Le moustique est une véritable plaie. Il s'invite dans votre vie et attaque sans avertir. Il vous surprend dans votre sommeil, vous en arrache et vous laisse avec des brûlures contre lesquelles vous ne pouvez rien. Vous tentez de retrouver le sommeil. En vain. Son vrombissement, à peine perceptible, résonne comme un assaut contre le plus légitime et délicieux des droits – le droit au sommeil. Vous tentez de vous dérober en entrant sous vos couvertures, protégeant vos mains et votre visage, ne laissant à découvert que vos narines. Son vrombissement vous sort de vos retranchements : « S’il lui prenait de se glisser par les narines et d’aller piquer le cerveau ! » Vous vous tournez sur le côté gauche – il vrombit ; vous vous retournez sur le côté droit – il vrombit. Vous vous levez, vous allumez, vous le cherchez. Il reste introuvable ! Vous retournez à votre lit, prêtant l’oreille, vous le croyez parti, pulvérisé par la lumière. Vous renouez même, en chantant victoire, avec vos rêves de paresse. Mais à peine retrouvez-vous le sommeil qu’un nouveau vrombissement ruine votre dérisoire illusion. Il ne partira pas tant qu’il n’aura pas sucé de votre sang ou que vous ne l’aurez pas détruit. Vous changez de chambre et de lit – il vous suit ! Il a goûté de votre sang, il n’en est pas mort, il en veut encore. Vous vous mettez en position de combat, immobile, les sens aux aguets, les mains tendues, prêtes à l’écrabouiller. Il vous nargue ; il me nargue.

En définitive, je me résous à recourir aux grands moyens. Un insecticide imparable. Une bombe ! La plus belle ! Celle-là même que j'utilise contre les cafards. Bientôt c'est toute la maison qui empeste la mort aux moustiques et je dois retourner à mon lit partiellement étourdi. Une demi-heure plus tard, je suis de nouveau réveillé. Par un vrombissement. Le sien ou celui d'un autre. Invincible ! Intraitable ! Implacable ! Il me suivrait partout, le minuscule vampire, il me poursuivrait. Ce n'est qu'aux premières lueurs de l'aube qu'il se décide à se calciner dans la souriante et mortelle lumière du jour. Je suis indemne.

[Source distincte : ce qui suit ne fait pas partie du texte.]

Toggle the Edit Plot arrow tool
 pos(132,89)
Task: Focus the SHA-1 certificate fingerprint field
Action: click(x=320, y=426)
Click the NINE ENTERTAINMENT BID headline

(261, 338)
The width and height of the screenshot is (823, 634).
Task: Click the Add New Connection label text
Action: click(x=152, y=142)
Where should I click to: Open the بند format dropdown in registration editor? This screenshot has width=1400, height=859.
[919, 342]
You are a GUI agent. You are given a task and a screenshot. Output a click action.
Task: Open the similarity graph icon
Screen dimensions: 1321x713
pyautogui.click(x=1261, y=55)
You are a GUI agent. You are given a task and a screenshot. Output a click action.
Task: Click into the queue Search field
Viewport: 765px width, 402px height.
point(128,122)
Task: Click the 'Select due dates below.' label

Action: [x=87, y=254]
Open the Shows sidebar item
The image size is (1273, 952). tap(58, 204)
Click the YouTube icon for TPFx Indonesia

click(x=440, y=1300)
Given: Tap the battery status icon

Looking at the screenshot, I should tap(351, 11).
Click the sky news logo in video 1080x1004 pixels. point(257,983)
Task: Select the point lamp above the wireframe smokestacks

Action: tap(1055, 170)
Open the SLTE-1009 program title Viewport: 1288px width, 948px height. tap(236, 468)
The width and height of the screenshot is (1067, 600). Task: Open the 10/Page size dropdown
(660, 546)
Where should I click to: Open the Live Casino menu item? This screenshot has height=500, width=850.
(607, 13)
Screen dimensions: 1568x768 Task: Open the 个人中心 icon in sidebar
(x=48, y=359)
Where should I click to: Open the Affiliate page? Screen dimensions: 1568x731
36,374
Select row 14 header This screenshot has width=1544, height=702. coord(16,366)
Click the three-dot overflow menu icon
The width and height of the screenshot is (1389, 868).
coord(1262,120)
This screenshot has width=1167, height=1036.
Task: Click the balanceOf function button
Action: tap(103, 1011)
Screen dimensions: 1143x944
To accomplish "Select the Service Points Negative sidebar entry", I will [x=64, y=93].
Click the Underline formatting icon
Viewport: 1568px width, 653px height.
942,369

Jacob passait ses nuits à lutter avec des anges, moi je passe les miennes à résister aux moustiques. Je ne sais lequel des deux, je l'avoue, a plus de mérite…

MUSIQUE

Dans la musique le sentiment réhabilite la vérité intérieure et intime le recueillement avec elle contre sa diversion par les nuisances des hommes et le chahut de leur monde. Platon privilégie tant le rôle de la musique dans la cité qu’il lui accorde un rôle quasi sacré : « Nulle part on ne touche aux modes de la musique sans toucher aux lois les plus importantes de la cité » (Platon République IV, 424c). Nietzsche exalte les ondes de la volonté qu’elle émet et la promeut, comme pour toute mystique, au rang d'un enchantement magique. Il manque de s’expliquer – comment aurait-il pu le faire ? – le saisissement par la musique qui serait aux arts ce que la logique est aux sciences.

La musique vernit les instants passés à l'écouter. Elle galbe le sentiment et rehausse les souvenirs. Elle sort l’intimité de sa réserve pour lui donner de l’éclat, voire de la virtuosité. La musique sonne comme une récréation du manège des dieux et des démons. Elle est légende de l’âme, secrétée par elle pour s’en bercer. La musique trame l'impossible sur le silence et c'est ce qui en elle nous séduit, nous entraîne, nous exauce. Elle assouvit notre besoin de rédemption plus que notre quête de divertissement. Passant d'une culture à l'autre, d'une religion à l'autre et d'une oreille à l'autre, elle se veut absolument universelle. On aura oublié les textes les plus sacrés, ensevelis sous leurs commentaires, qu'on n'oubliera pas Beethoven et Mozart.

La musique ne dit rien ; elle ne doit rien dire. Sinon, elle s’enrichit ou s'encombre de dérisoires ou dramatiques babils. La parole ne se coule pas du reste en elle sans prendre un air contusionné, déluré ou recueilli.

La musique n’emporte l’adhésion qu'autant qu'elle reste en puissance et attire ses auditeurs vers le non-lieu de la liturgie.